→ **Task statement**
The entries below contain a stretch that opens with the line containing "Task: Click the CBN ADRAPS FTR sidebar icon" and closes with the line containing "Screen dimensions: 1366x406"; set down that stretch exactly, both ends included, and nothing else.

→ **The records**
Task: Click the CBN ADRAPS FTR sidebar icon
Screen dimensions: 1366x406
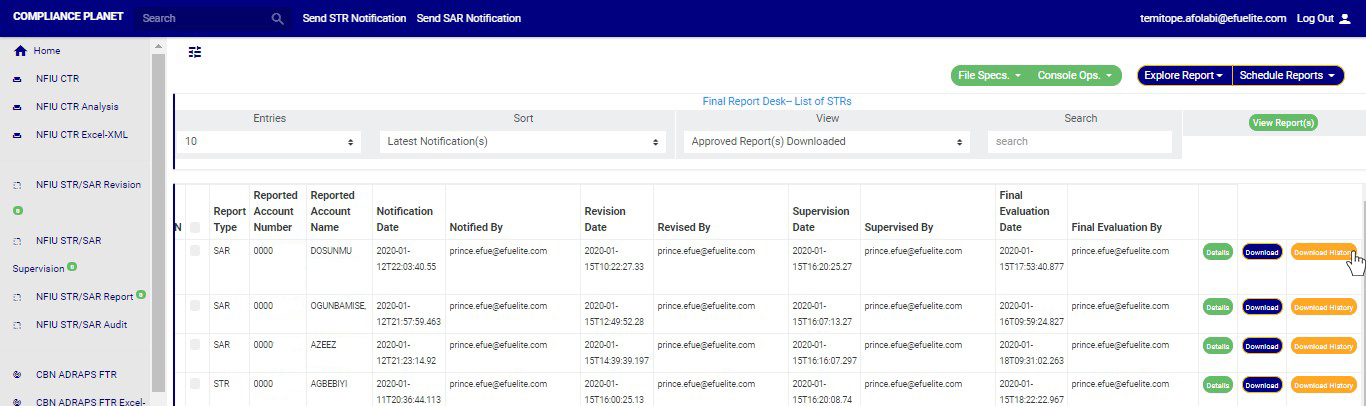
* * *
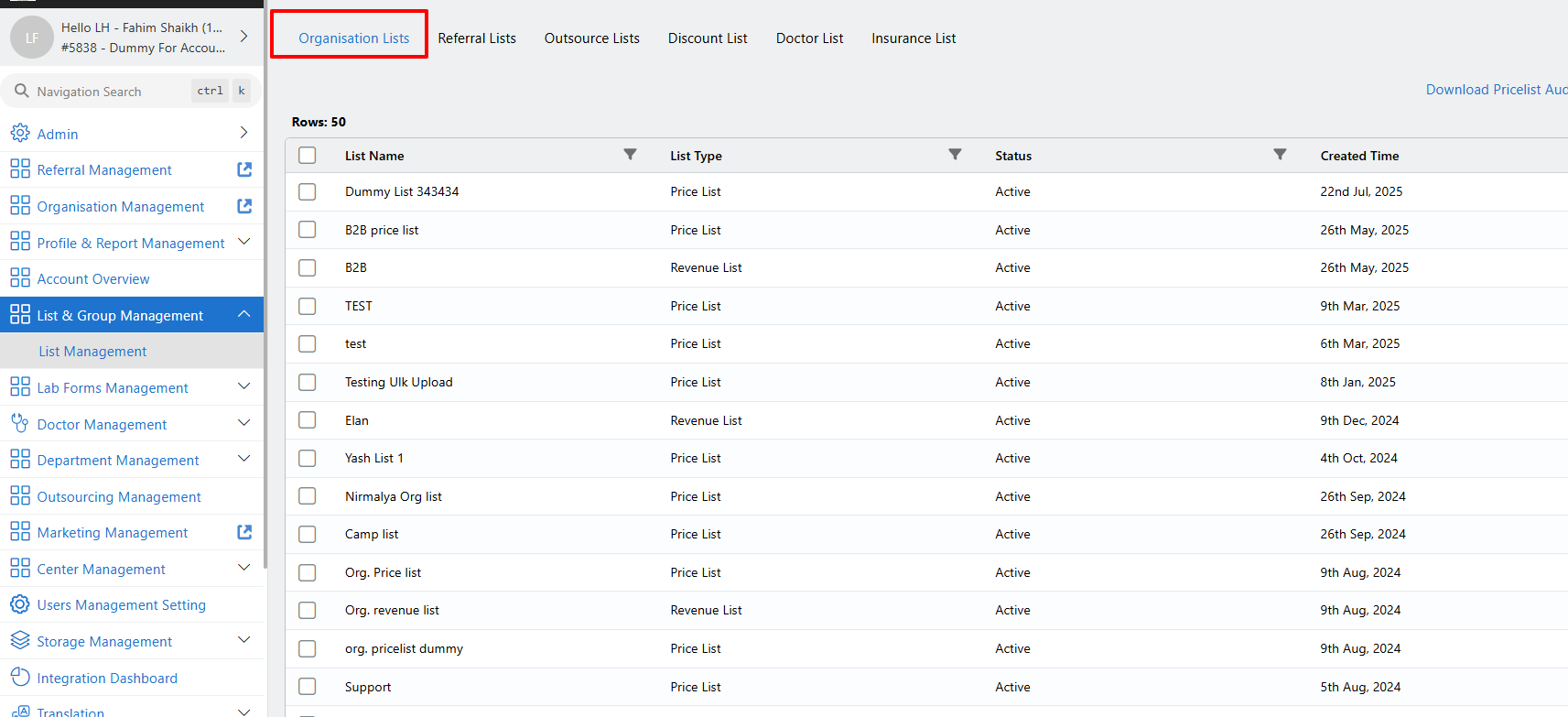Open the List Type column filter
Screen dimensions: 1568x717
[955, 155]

→ **Result of the task**
Task: Click the CBN ADRAPS FTR sidebar icon
Screen dimensions: 1366x406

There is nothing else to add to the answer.